世界実験開始 

クロム

第一章 その16

 話しながら歩いていると、森の奥には意外に早く着いた。
 二人で花探しを始めると、咲奈が言った。
「ねぇ涼河。一つ聞いていい?」
「何ですか?」
「涼河はどうして、軍人さんになったの?」
「それは……」
 答えを告げる直前で、涼河の口が固まった。
 ──何で僕は、軍にいるんだろう。
 涼河の日常には、いつも軍が関わっていた。
 兵器である涼河にとって、軍は生活そのものだ。
 だから涼河は、自分が軍にいる理由を考えたことがなかったのだ。
「気になりますか?」
「もちろん。私みたいな一般人にとって、軍人さんは遠い存在だから」
 咲奈は手を止め、空を見上げながら話し始めた。
「私、お父さんを知らないんだ」
 思えばあの日、咲奈の家族は母親しか見かけていない。
「お父上はどこに?」
 涼河が聞くと、咲奈は話を続けた。
「知らないの。どこに行ったのかも、どんな人なのかも。お母さんに聞いても、詳しいことは全然教えてくれないし」
 その時、涼河の中で一つの謎が解けた。
 目を合わせる度に美しいと感じる、彼女の青い双眸。
 それはやはり、彼女の父から受け継いだものだったのだ。
「唯一教えてくれたのは、お父さんは私が生まれる直前になって、母国に行かなくちゃ行けなくなったってことだけ」
 咲奈の言葉に、涼河はある可能性を見つけた。
「すいません。
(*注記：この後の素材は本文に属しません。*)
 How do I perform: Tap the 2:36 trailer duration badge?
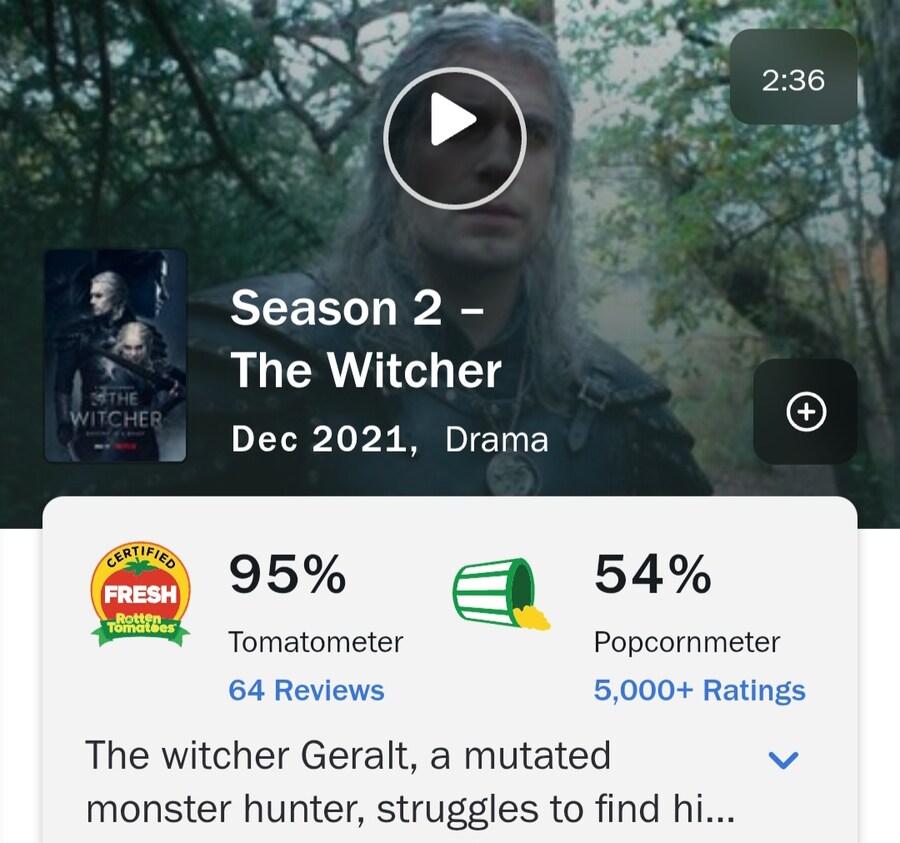click(x=793, y=76)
小峰さんって、今いくつですか?」
「二十歳。もしかして気づいた?」
 日本が参戦することになったのは、今から二十一年前。咲奈が生まれる一年前だ。
 咲奈の話が本当なら、咲奈の父親は彼女が生まれる直前──日本の参戦と同時に母国に帰ったことになる。
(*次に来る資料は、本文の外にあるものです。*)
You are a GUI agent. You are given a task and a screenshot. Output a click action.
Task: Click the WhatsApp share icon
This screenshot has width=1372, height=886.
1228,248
「小さい頃はわからなかったけど……お父さんは、母国に兵士として呼ばれたんだと思う。戦争の時って普通の人も兵士になるんでしょう? あまり勉強したことないから、詳しくはわからないけど……」
「…………」
 それだけじゃない。
 日本が参戦したのは、世界大戦が始まってから九年後。
 それまで、咲奈の父親は日本にいた。
 だが日本の参戦によって、母国に帰らなければいけなくなった。
 ──日本にいられなくなった。
 もし咲奈の父親が帰国した理由が、日本の参戦だったとしたら。
 咲奈の父親の出身は、恐らく日本の──、
「──だから、ずっと気になってたんだ。軍人さんの気持ちを」
 涼河は視線を感じ、ゆっくりと顔を向ける。
「それを知れば、お父さんのことがわかる気がするの」
 その声音には、父を知ろうとする咲奈の強い思いが込められていた。